• Required task
Starting with the line containing "Where should I" and continuing through the end of the material, write the lines out again with "toolbar" changed to "menu bar" and everything else unchanged. Leave the pictures out.

━━━━━ Given entries

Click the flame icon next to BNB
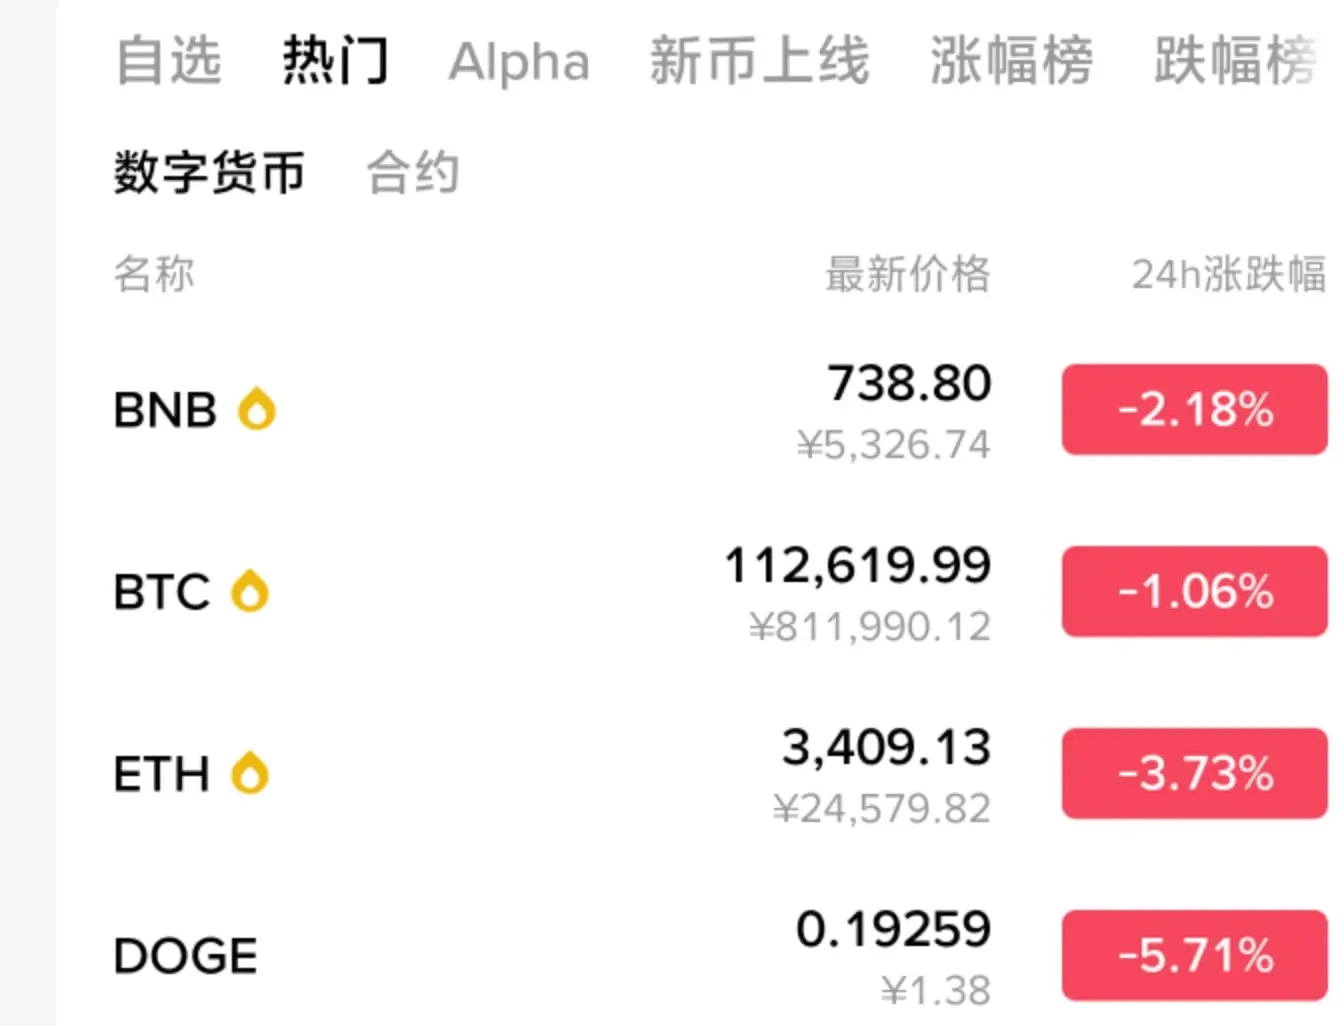This screenshot has height=1026, width=1342. [257, 409]
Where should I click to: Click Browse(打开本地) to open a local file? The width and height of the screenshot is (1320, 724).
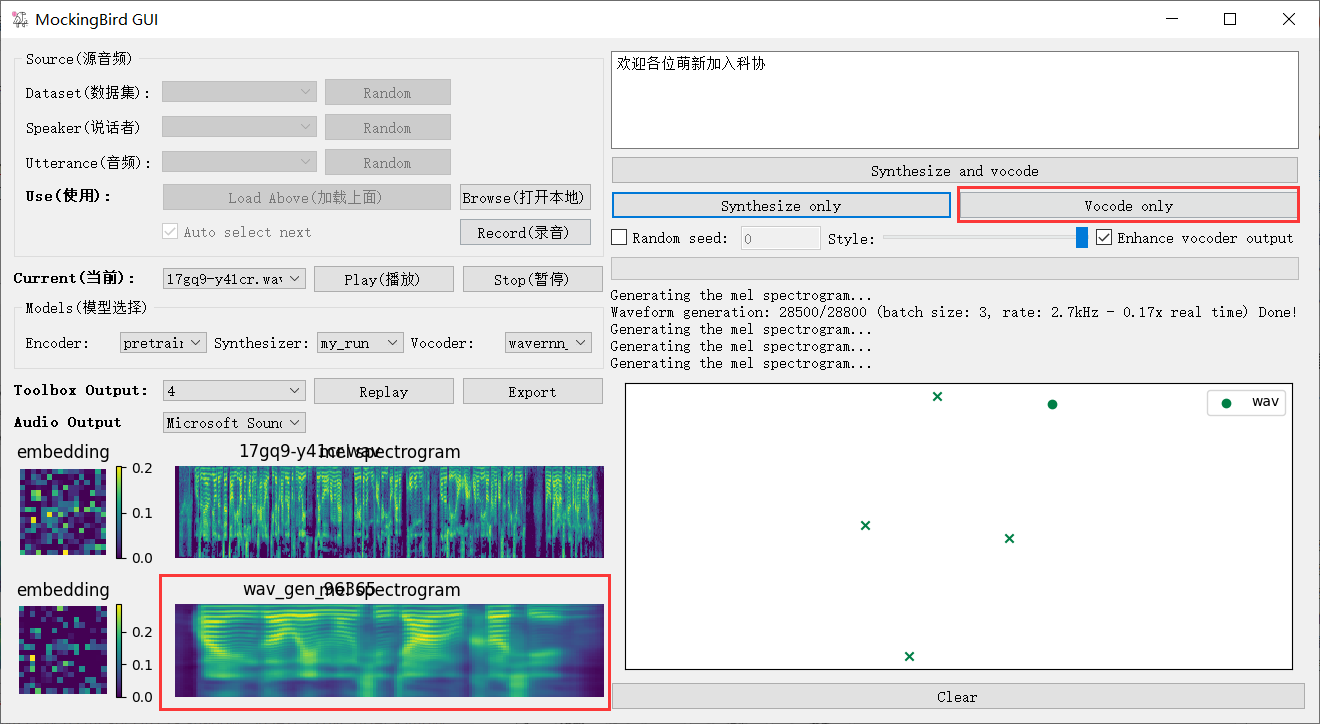[x=524, y=196]
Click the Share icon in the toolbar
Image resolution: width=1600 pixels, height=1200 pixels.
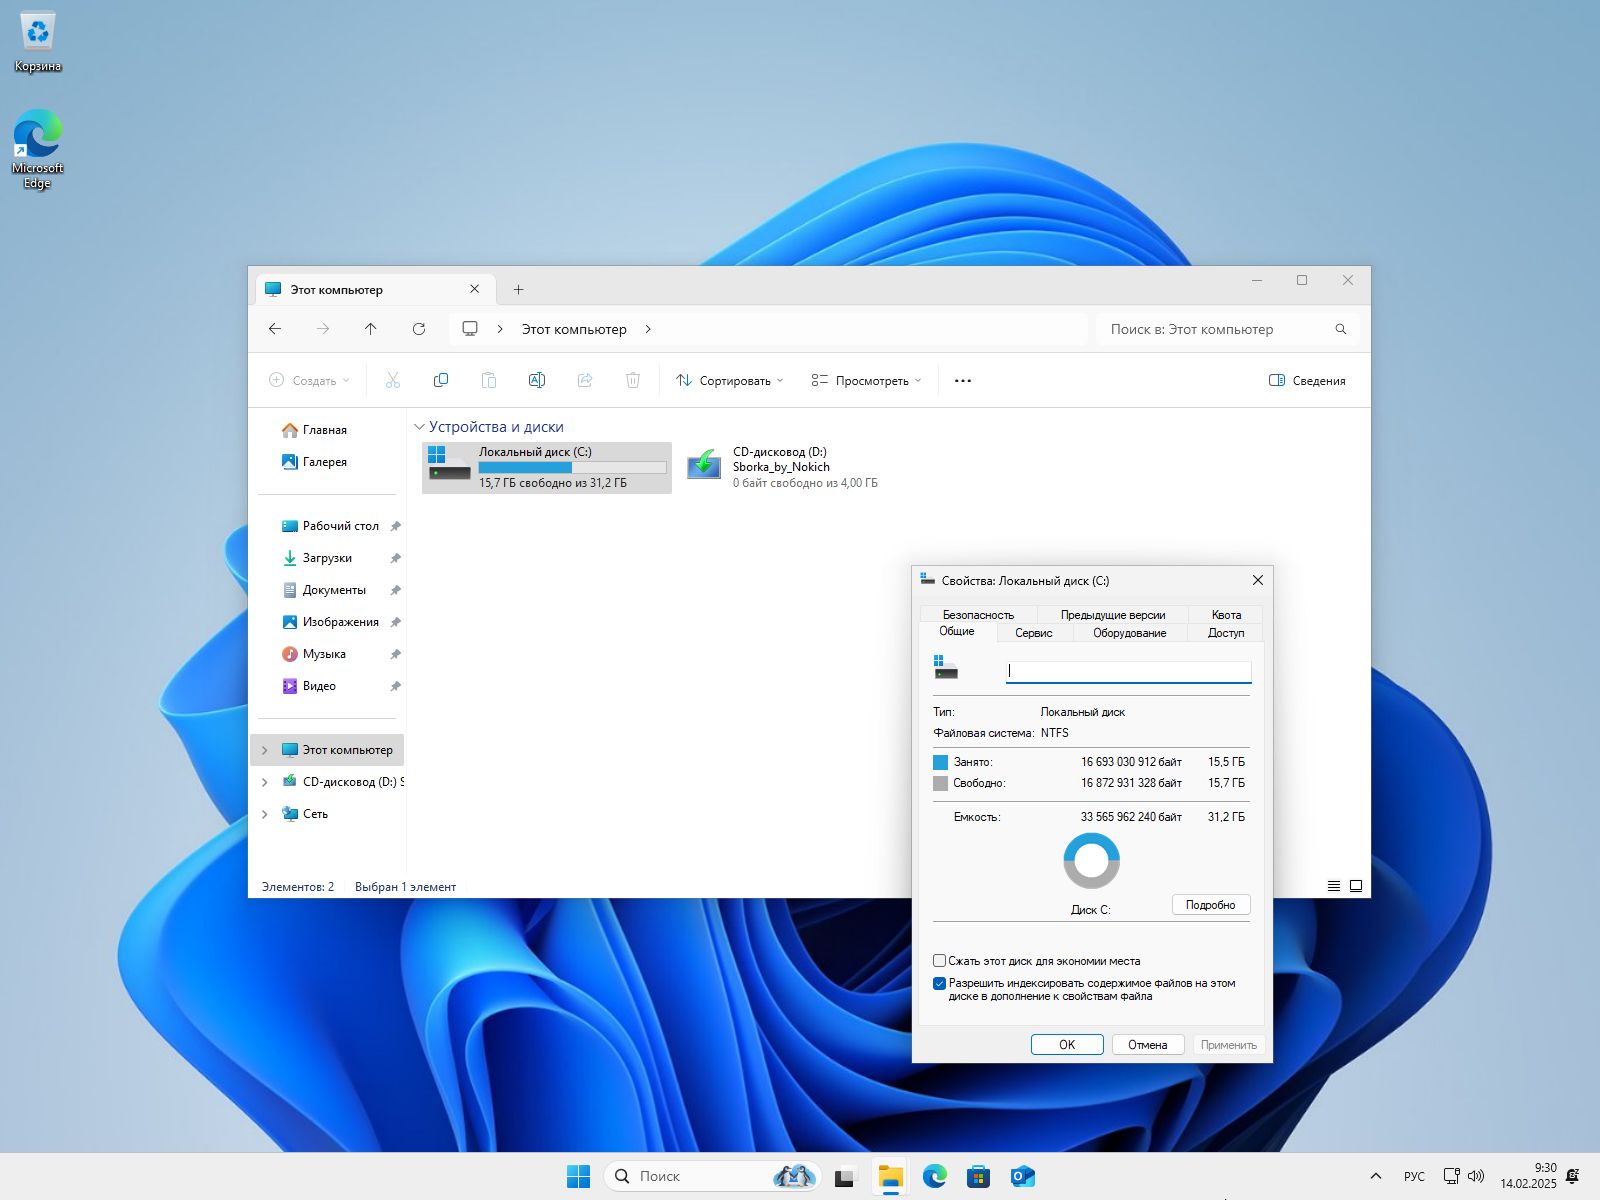[x=585, y=380]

━━━━━━━━━━

• Answer for the task
Where should I click to: Click Browse(打开本地) to open a local file? The width and height of the screenshot is (1320, 724).
[x=524, y=196]
Click the Share icon in the menu bar
Image resolution: width=1600 pixels, height=1200 pixels.
[x=585, y=380]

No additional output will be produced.